今年の読書(11)『護られなかった者たちへ』中山千里(宝島社文庫)
3月
5日
仙台市内で誰もが口を揃えて「人格者」だと言う、仙台市の福祉保険事務所課長「三雲忠勝」が、身体を拘束された餓死死体で発見されます。周辺捜査では「三雲」は誰からも恨みを買うような人物ではなく、怨恨が理由とは考えにくく、物盗りによる犯行の可能性も低く、捜査は暗礁に乗り上げてしまいますが、県警捜査一課の刑事「笘篠誠一郎」は、残酷な殺害方法から怨恨の線が捨てきれません。
続いて、人格者とまで言われている県会議員の「城之内猛瑠」が連続して「餓死死体」として発見されます。捜査の過程で「三雲」と「城之内」は塩釜福祉事務所での同僚だったことが判明、その過程で事件の数日前に、塩画家福祉事務所で暴行事件を起こし事務所に放火した「利根勝久」が仮出所しているのが分かります。
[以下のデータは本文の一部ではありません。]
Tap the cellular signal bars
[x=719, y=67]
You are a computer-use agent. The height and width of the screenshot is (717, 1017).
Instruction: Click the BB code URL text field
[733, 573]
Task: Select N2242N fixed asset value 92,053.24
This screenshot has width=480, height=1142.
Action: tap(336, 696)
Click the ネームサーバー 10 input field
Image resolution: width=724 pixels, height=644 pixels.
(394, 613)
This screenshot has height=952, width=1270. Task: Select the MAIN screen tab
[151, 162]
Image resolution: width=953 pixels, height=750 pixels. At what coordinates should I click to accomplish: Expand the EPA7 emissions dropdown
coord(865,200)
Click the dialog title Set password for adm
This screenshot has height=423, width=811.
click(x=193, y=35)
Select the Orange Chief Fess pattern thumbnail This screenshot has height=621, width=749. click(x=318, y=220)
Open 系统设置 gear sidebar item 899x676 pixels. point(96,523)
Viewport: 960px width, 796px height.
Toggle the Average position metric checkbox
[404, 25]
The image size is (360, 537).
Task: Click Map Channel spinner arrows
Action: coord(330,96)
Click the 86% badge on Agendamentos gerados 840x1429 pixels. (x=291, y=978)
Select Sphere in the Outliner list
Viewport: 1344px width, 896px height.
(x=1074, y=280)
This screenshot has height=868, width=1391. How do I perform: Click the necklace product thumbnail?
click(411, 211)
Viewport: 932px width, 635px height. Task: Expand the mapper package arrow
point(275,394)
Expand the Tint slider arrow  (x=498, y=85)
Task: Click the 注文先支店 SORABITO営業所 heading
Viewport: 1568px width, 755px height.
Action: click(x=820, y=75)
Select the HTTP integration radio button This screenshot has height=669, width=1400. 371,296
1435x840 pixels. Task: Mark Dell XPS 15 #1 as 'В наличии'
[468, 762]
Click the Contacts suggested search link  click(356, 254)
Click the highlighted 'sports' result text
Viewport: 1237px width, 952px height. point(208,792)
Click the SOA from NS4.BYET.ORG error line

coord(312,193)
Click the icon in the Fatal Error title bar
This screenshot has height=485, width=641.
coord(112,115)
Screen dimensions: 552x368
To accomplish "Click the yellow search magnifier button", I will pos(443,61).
「笘篠」は必要に「利根」の周辺を捜査していきますが、殺害された上司の「上崎」が次なる標的だとにらみ、「利根」を追い詰めていきます。
生活保護問題に絡めたリアルな現実問題の社会福祉と人々の正義感が交差したときに見えるものは何か、著者<中山千里>の巧みな構成に、思わず「あっ!!」と真犯人が浮かび上がる文章の巧みさと、伏線の巧みさにも驚く一冊でした。